Williams: Legislature’s Democrats Preserve School Security Grants for Putnam, Mansfield, Killingly
Urges state agency, governor to release funding for safety improvements
March 11, 2009 – (RealEstateRama) — Late last month, the General Assembly passed a budget deficit mitigation bill that reduces the state deficit by more than $1.1 billion while at the same time protecting $1.8 million in state funding for school security upgrades. Senate President Pro Tempore Donald E. Williams, Jr. (D-Brooklyn) today lauded the move, but said that many security improvement projects will be cancelled if the administration doesn’t release the grants to the state’s school districts.
“With the state facing a budget crisis, we need to make smart investments with our state’s dollars, and investing in the safety of our schools is a smart move,” said Senator Williams. “Few issues are more fundamental, and we preserved these dollars to make sure that schools and districts with security infrastructure needs will be able to follow through with improvements. Now the grants need to get out the door, and I’m asking Governor Jodi Rell to do just that.”

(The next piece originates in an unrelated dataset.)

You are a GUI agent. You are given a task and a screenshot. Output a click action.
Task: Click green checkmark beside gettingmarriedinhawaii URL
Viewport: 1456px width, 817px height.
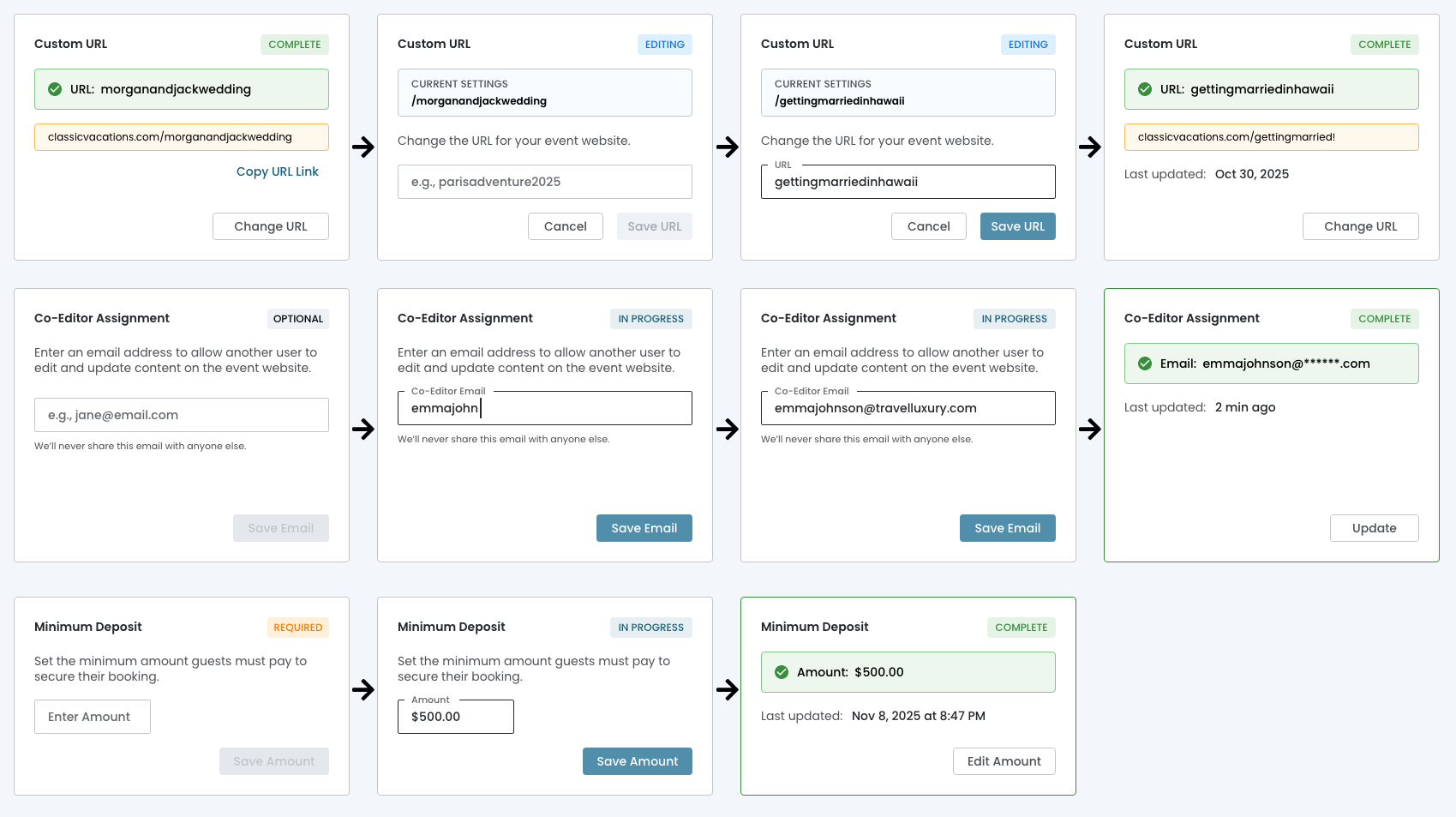(1144, 89)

The competitive grant is part of the S.A.F.E. Schools (Security Assistance for Education) initiative proposed by Senator Williams in 2006 and passed by the General Assembly in 2007. The law was designed to improve safety and security at Connecticut’s public schools and included $10 million in state grants over two years to help schools purchase and install security infrastructure, including surveillance cameras, entryway buzzer systems, scan cards, panic alarms and other systems to improve security.
While Governor M. Jodi Rell proposed elimination of all $5 million set aside for this year, Senate Democrats fought for and preserved $1.8 million for identified priority districts. To date, the Department of Emergency Management and Homeland Security has not released the allocated grants, which would send state dollars to Killingly, Mansfield and Putnam for improvements.
“For us, we funded this with the grant because we thought it was an important project,” said Putnam Superintendent William Hull, whose district was slated to receive a $52,554 grant for a security camera system at Putnam High School. “Now we have an important project to be funded by the state that can’t go forward.”
Killingly is slated to receive a $65,464 grant for a video surveillance system at Killingly High School, and Mansfield is slated to receive a total of $87,874 for improvements to four district schools — Anne E. Vinton Elementary, Southeast Elementary, Mansfield Middle School and Goodwin Elementary.
According to Killingly Superintendent Dr. William Silver, contracts for the work to install video equipment were executed in good faith, the school district must now use local funding to cover the cost of work already done — work that would be covered by the school safety grant when funds are released.